Мать морщится, но хлопает в ладоши, и Кричер тут же появляется рядом.
— Собери нужные ингредиенты, эльф, — она тяжело поднимается со стула и, подойдя к Гарри, берет его за руку. — Пойдем, я покажу тебе твои любимые серебряные кубки.
Гарри хватает ее липкими пальцами и покорно идет, оглядываясь на Лили. Та только шлет ему воздушный поцелуй, но в глазах ее мелькает тревога.
— Чтобы она со мной так возилась, — фыркает Сириус и залпом допивает сок.
В гостиной повисает тишина.
Северус
Отец улыбается, когда Северус заходит в палату и садится напротив, накинув на плечи тонкий белый халат. Удивительно, что отец действительно рад его видеть. Никогда за прошедшие годы он не чувствовал этой радости. Наверное, для этого стоило повзрослеть.
— Как дела у матери?
— Нормально. Вчера ездила в Косой переулок, купила себе новую шляпку. Даже не знаю, что на нее нашло. Ее никогда не интересовали вещи.
Отец усмехается.
— Она почувствовала, что такое свобода. Сначала на нее давила семья, потом — я со своим нищенским заработком, а теперь она может делать что хочет. На работу, что ли, устроилась, или ты деньги даешь?
Северус вспоминает мать в большом белом переднике за прилавком «Сладкого Королевства».
— Помогает временно в кафе. Пап… — Северус торопливо скрещивает пальцы. — Ты должен пообещать, что выздоровеешь. Я уже представил, как мы будем сидеть в том яблоневом саду все вместе: ты, я и Мэри. Может быть, мама. И пить яблочный сидр.
Тот медленно кивает, потом задумчиво переводит взгляд на окно. За грязным, с потеками, стеклом не чувствуется дыхание весны, а она уже близко: в голубом небе, в набухших почках, в розовых и голубых гиацинтах, что цветут в теплицах у Стебль. Отец поворачивается к нему и похлопывает его по ладони.
— Моя жизнь все равно прожита не зря, — произносит он печально, но глаза улыбаются. — Я уже думал, что в ней только темнота и нищета, безысходность и боль, когда вдруг появился ты — взрослый человек — и переступил через себя. Протянул мне руку, а рядом с тобой появилась эта чудесная девочка Мэри, и все встало на свои места.
Перед глазами проносятся моменты позапрошлой ночи, и Северус отводит взгляд.

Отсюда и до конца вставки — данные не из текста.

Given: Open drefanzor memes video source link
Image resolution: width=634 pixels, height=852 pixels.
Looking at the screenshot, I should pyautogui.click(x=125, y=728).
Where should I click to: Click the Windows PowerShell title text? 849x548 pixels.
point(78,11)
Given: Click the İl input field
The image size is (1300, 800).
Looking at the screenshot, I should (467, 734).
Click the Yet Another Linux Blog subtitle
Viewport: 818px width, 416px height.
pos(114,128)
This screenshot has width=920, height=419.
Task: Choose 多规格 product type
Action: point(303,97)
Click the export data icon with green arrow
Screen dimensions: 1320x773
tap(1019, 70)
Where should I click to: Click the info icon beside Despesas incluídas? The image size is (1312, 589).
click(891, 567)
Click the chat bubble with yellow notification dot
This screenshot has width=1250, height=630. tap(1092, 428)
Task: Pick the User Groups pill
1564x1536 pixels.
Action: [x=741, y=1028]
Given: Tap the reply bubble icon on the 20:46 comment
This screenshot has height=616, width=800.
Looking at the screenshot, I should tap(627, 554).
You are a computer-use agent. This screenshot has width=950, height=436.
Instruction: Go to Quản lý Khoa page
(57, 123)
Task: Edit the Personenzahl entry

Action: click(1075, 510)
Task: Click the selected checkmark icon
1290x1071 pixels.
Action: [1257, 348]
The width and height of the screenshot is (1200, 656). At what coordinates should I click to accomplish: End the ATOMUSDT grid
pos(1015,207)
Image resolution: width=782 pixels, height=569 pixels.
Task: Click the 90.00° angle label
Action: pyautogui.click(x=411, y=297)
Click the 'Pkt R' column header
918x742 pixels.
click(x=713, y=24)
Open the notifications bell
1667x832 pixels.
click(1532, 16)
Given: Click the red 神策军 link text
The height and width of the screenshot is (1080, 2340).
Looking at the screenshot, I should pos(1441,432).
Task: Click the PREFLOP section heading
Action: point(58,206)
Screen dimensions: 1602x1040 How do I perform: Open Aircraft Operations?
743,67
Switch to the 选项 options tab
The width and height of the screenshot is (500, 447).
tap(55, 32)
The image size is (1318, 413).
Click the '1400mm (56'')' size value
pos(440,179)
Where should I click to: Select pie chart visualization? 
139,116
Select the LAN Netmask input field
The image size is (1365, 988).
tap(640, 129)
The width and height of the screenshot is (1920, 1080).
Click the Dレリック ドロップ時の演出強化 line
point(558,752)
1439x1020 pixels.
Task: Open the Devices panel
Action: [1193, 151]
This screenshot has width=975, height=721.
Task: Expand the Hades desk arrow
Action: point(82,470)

— Я горжусь тобой, — отец снова касается его руки. — Я все еще не понимаю тебя до конца, всю эту магию, и школы, и движущиеся фотографии, но я теперь вижу, что все это — не зло, что у тебя просто свой путь. Жаль, что долгое время я был слеп. Я никогда не жил по-настоящему, все откладывал на завтра, думал, что там будет лучше, а лучше не наступало. Отказывал во всем себе и твоей матери, не смог даже выбить приличную должность, потому что никогда не видел себя на ней. Не повторяй этих ошибок, Северус, всегда думай о себе хорошо и следуй тому, что действительно хочет твое сердце: не вопреки, не в доказательство, а по желанию. И тогда ты точно не окончишь свою жизнь в вонючей больнице среди бомжей и бедняков.
Северус кивает, против воли разглядывая лицо отца: теперь чуть одутловатое, болезненно-желтое, совсем неживое. У него снова встает ком в горле.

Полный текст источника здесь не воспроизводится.